--- INSTRUCTIONS TO FOLLOW ---
Every record here needs to be written out again exactly.

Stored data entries
==============================

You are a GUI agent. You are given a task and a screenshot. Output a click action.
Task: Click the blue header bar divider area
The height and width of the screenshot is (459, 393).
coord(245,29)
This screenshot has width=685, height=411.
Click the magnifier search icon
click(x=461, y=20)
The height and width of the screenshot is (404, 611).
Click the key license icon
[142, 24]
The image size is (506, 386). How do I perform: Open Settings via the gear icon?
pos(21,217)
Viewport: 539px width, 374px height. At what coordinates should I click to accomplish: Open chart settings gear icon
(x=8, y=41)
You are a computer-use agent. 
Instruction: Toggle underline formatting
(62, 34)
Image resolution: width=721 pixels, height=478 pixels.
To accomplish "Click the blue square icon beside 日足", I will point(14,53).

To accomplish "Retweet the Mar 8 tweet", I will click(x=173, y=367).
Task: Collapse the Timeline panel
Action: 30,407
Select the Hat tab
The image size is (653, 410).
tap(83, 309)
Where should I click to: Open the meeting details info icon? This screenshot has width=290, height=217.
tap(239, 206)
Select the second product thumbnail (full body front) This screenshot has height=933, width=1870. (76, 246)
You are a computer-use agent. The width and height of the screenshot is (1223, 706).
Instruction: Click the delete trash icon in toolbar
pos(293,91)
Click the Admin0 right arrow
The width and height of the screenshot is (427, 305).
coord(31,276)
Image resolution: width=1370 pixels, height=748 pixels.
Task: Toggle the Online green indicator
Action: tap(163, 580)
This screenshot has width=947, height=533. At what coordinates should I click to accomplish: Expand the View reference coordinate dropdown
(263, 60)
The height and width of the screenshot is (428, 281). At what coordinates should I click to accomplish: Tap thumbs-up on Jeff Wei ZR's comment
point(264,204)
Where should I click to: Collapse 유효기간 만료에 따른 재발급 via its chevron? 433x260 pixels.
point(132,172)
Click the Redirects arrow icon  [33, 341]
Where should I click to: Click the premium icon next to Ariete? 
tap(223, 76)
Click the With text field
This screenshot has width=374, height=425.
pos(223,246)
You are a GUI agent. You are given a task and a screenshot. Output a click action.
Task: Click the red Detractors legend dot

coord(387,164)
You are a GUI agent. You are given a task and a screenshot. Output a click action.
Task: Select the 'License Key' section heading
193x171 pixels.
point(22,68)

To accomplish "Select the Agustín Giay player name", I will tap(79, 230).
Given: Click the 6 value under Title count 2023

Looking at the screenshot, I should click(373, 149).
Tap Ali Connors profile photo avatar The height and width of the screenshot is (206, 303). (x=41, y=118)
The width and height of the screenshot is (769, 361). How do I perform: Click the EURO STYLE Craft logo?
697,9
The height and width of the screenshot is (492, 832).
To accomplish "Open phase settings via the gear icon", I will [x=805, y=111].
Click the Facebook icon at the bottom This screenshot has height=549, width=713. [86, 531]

==============================

--- WORKED SOLUTION ---
You are a GUI agent. You are given a task and a screenshot. Output a click action.
Task: Click the blue header bar divider area
The height and width of the screenshot is (459, 393).
coord(245,29)
This screenshot has width=685, height=411.
Click the magnifier search icon
click(x=461, y=20)
The height and width of the screenshot is (404, 611).
Click the key license icon
[142, 24]
The image size is (506, 386). How do I perform: Open Settings via the gear icon?
pos(21,217)
Viewport: 539px width, 374px height. At what coordinates should I click to accomplish: Open chart settings gear icon
(x=8, y=41)
You are a computer-use agent. 
Instruction: Toggle underline formatting
(62, 34)
Image resolution: width=721 pixels, height=478 pixels.
To accomplish "Click the blue square icon beside 日足", I will point(14,53).

To accomplish "Retweet the Mar 8 tweet", I will click(x=173, y=367).
Task: Collapse the Timeline panel
Action: 30,407
Select the Hat tab
The image size is (653, 410).
tap(83, 309)
Where should I click to: Open the meeting details info icon? This screenshot has width=290, height=217.
tap(239, 206)
Select the second product thumbnail (full body front) This screenshot has height=933, width=1870. (76, 246)
You are a computer-use agent. The width and height of the screenshot is (1223, 706).
Instruction: Click the delete trash icon in toolbar
pos(293,91)
Click the Admin0 right arrow
The width and height of the screenshot is (427, 305).
coord(31,276)
Image resolution: width=1370 pixels, height=748 pixels.
Task: Toggle the Online green indicator
Action: tap(163, 580)
This screenshot has width=947, height=533. At what coordinates should I click to accomplish: Expand the View reference coordinate dropdown
(263, 60)
The height and width of the screenshot is (428, 281). At what coordinates should I click to accomplish: Tap thumbs-up on Jeff Wei ZR's comment
point(264,204)
Where should I click to: Collapse 유효기간 만료에 따른 재발급 via its chevron? 433x260 pixels.
point(132,172)
Click the Redirects arrow icon  [33, 341]
Where should I click to: Click the premium icon next to Ariete? 
tap(223, 76)
Click the With text field
This screenshot has width=374, height=425.
pos(223,246)
You are a GUI agent. You are given a task and a screenshot. Output a click action.
Task: Click the red Detractors legend dot

coord(387,164)
You are a GUI agent. You are given a task and a screenshot. Output a click action.
Task: Select the 'License Key' section heading
193x171 pixels.
point(22,68)

To accomplish "Select the Agustín Giay player name", I will tap(79, 230).
Given: Click the 6 value under Title count 2023

Looking at the screenshot, I should click(373, 149).
Tap Ali Connors profile photo avatar The height and width of the screenshot is (206, 303). (x=41, y=118)
The width and height of the screenshot is (769, 361). How do I perform: Click the EURO STYLE Craft logo?
697,9
The height and width of the screenshot is (492, 832).
To accomplish "Open phase settings via the gear icon", I will [x=805, y=111].
Click the Facebook icon at the bottom This screenshot has height=549, width=713. [86, 531]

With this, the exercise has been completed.